While there has been considerable speculation about Snowden’s seniority and salary, the reality is that he was a relatively low-level functionary who was not even employed by the NSA at the time of his disclosure. He had previously been a systems engineer and a systems administrator. At the time of the breach, he was officially a technical assistant (there continues to be some debate over his actual title) with consulting firm Booz Allen Hamilton, which does business extensively with government agencies, and was assigned to the NSA account as an infrastructure analyst. In fact, he had been with Booz for only three months when he made the disclosures (and was promptly terminated).
So what kind of access did this new employee and low-level contractor have to highly classified information and resources? By his own account, it was just about unlimited.
“When you’re in positions of privileged access, like a systems administrator, you’re exposed to a lot more information on a broader scale than the average employee,” he said in an interview. “Anybody in positions of access with the technical capabilities that I had could suck out secrets and pass them on the open market. . .I had access to the full rosters of everyone working at the NSA, the entire intelligence community and undercover assets all around the world.” In a final bit of braggadocio, he claims that he could have “shut down the surveillance system in an afternoon.”

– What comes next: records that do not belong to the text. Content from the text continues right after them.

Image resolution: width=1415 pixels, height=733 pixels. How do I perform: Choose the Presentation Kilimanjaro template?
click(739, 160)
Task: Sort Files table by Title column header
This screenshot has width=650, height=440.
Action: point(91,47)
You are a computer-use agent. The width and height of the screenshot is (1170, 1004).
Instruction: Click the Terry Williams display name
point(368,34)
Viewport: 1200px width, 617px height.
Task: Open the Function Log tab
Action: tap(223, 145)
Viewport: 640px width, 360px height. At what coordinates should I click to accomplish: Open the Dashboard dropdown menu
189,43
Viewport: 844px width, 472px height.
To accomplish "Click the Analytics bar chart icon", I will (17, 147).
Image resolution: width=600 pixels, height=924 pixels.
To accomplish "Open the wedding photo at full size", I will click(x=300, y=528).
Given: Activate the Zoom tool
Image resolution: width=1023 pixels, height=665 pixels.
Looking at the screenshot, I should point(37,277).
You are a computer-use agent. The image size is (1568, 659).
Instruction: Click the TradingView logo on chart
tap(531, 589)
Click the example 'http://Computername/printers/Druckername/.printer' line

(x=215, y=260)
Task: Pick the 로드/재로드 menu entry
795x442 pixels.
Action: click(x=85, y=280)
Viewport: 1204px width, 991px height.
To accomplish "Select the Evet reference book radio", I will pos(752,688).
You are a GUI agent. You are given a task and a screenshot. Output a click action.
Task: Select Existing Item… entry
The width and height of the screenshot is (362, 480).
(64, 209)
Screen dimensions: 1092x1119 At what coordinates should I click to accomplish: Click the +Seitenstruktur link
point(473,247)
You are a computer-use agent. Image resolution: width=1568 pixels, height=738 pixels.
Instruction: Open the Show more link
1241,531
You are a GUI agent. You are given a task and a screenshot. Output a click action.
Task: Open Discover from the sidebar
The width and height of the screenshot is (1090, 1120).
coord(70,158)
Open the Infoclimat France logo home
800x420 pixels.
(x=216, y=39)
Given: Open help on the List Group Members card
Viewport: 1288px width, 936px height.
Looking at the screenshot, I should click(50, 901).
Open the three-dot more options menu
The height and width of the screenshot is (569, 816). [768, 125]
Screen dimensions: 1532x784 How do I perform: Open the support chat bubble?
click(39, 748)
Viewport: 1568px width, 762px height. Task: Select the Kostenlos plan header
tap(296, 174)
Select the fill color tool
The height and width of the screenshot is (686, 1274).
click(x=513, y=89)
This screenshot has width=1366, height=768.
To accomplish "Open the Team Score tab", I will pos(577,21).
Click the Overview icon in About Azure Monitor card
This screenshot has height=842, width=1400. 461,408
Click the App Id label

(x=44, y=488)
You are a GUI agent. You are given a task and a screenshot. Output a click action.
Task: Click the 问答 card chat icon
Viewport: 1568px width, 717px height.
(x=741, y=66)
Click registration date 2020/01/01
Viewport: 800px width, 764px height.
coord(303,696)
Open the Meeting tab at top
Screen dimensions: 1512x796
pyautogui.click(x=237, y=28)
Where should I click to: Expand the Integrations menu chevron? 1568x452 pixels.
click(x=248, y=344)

It all has to with what he calls his “authorities,” or the levels of access granted to specific individuals. This is where it becomes mandatory awareness for the business world.
The heavy migration to virtualized infrastructures and a cloud computing model has brought about a sea change in access policies and practices. To be sure, the benefits of this change are both quantifiable and undeniable: they help streamline the entire IT infrastructure, make optimal use of existing resources, cut overall hardware and operating costs and offer high levels of flexibility. However, they also require a completely different approach to security.
Every corporation now has tremendous amounts of data and resources in virtualized infrastructures and the cloud, and this model requires some level of general access. On the flip side, there’s now a huge number of systems engineers and administrators, along with other mostly anonymous employees, with unprecedented levels of access. Like the NSA’s whistleblower, they have the keys to the kingdom.
Motive is essentially beside the point—some see the man in the news as a hero for what he did, others as a villain deserving of the harshest punishment. But whether he’s Robin Hood or Benedict Arnold, the truth is that, by his own admission, his technical ‘authorities’ gave him enormous power.
He surely has counterparts in the corporate world. What trouble will they cause?
Booz Allen Hamilton stock took a tumble in the immediate aftermath of the exposure, but the real damage may be in the long term. As mentioned earlier, Booz does most of its business with the government, likely through long-term contracts. How much work and effort will it take to renew those deals and win new ones?
In a competitive business environment, reputation is a critical differentiator. Any company that suffers from a major data breach, instigated by an employee with a small grudge and big access, could face devastating consequences to the corporate brand, and to the bottom line.